Posted Sep 20 2007 12:43pm

Among the top 3 most-visited online drugstores, Walgreens.com was rated the clear choice for reliable information and ease of use by experts at HealthRatings.org, a joint project of Consumer Reports and the Health Improvement institute.

Walgreens, the most-visited site, received a “very good” rating, while the third most-visited site, RiteAid.com, earned a score of “good” and second most-visited site CVS.com earned a “fair” rating, with raters noting some information-quality concerns.

All sites were rated “excellent” on their privacy policies, an important concern for consumers shopping at online drugstores. Two of the three sites rated only “fair” for ease of use, while Walgreens rated “very good.”

Raters gave all three sites a score of “poor,” however, on disclosure of advertising and sponsorship policies, and on policies for correcting wrong, misleading or outdated information.
Even the best-rated site, Walgreens, contained some information on alternative medicine practices that raters deemed questionable. Another site displayed similarly questionable information, said the raters, about supplements for sale.

“Consumers should think of online drugstores the same way they think of drugstores you walk into,” said Beau Brendler, director of Consumer Reports WebWatch. “You shouldn’t be getting all your health information in the store, where product placement, advertising and other persuasions are at work. You might talk to the pharmacist, you’ve probably done some research, and you’ve probably had a conversation with your doctor.”

Overall, raters did find the three sites to be useful to consumers in enhancing the experience they might have at a walk-in drugstore.

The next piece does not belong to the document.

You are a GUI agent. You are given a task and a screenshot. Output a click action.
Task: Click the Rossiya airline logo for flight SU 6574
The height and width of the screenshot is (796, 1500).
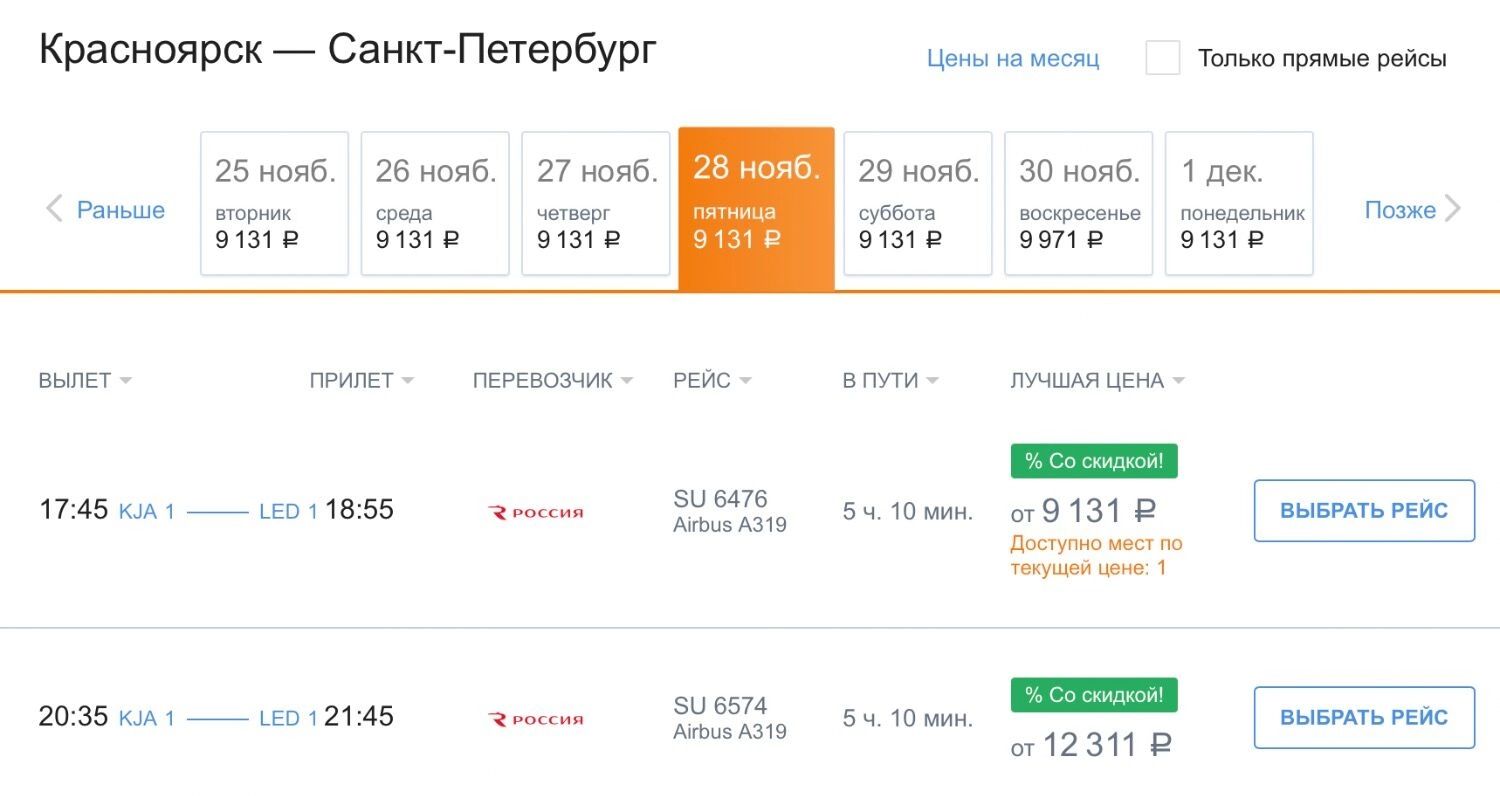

About the study: Using a tool based on WebWatch’s guidelines for website credibility and HII criteria for health information, a panel of health and medical experts examined three sites in-depth over a period of more than one month, then rated each using established Consumer Reports-style methods and the familiar trademarked symbols. The list was determined using Nielsen/NetRatings and WebWatch data. Overall ratings scores were determined from 10 attributes, including identity, advertising and sponsorship disclosure, ease of use, privacy, contents, authorship, references, editorial policies and health information. The raters did not shop at the online drugstores or perform comparison-pricing tests.